• **THE EXERCISE**: Could you rewrite the stretch from the first line through the line that contains "(x=205, y=448)", requests included, with each coordinate in the answers multiplied by 0.35 and rounded to a whole number, halves rounding up?

• **INPUT MATERIAL**:
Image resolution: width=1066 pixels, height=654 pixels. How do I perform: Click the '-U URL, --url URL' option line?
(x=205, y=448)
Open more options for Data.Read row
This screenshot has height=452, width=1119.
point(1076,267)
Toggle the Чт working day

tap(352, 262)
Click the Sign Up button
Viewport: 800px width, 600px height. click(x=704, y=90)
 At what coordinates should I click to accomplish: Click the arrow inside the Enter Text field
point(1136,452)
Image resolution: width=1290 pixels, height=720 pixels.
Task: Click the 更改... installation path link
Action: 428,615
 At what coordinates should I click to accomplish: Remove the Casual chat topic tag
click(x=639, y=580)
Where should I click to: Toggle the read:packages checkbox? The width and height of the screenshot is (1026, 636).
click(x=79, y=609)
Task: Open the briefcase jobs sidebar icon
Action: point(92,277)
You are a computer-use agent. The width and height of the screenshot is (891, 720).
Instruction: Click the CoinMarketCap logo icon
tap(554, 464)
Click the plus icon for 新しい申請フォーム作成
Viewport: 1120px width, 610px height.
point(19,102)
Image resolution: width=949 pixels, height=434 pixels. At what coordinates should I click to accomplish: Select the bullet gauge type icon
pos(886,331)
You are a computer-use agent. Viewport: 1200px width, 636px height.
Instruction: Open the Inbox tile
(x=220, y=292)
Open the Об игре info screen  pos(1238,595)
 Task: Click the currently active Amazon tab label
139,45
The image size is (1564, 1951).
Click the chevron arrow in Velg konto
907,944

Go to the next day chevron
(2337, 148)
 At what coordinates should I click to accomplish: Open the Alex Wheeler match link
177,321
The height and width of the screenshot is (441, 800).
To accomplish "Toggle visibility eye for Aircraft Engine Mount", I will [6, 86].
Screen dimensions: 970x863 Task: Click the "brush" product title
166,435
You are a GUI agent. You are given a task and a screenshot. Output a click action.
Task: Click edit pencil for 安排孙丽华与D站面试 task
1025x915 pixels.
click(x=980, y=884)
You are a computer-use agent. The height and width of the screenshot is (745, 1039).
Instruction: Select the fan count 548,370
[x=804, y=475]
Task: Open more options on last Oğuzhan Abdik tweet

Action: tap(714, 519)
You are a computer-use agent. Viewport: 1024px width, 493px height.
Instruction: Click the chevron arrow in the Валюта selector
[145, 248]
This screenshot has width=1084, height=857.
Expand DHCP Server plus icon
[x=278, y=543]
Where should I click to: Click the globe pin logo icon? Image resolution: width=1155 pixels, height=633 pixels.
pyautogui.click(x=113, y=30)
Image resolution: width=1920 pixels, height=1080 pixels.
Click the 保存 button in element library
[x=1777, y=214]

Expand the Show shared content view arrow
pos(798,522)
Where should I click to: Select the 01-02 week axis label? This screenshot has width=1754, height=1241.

• **EXERCISE SOLUTION**:
Image resolution: width=1066 pixels, height=654 pixels. How do I perform: Click the '-U URL, --url URL' option line?
(x=72, y=157)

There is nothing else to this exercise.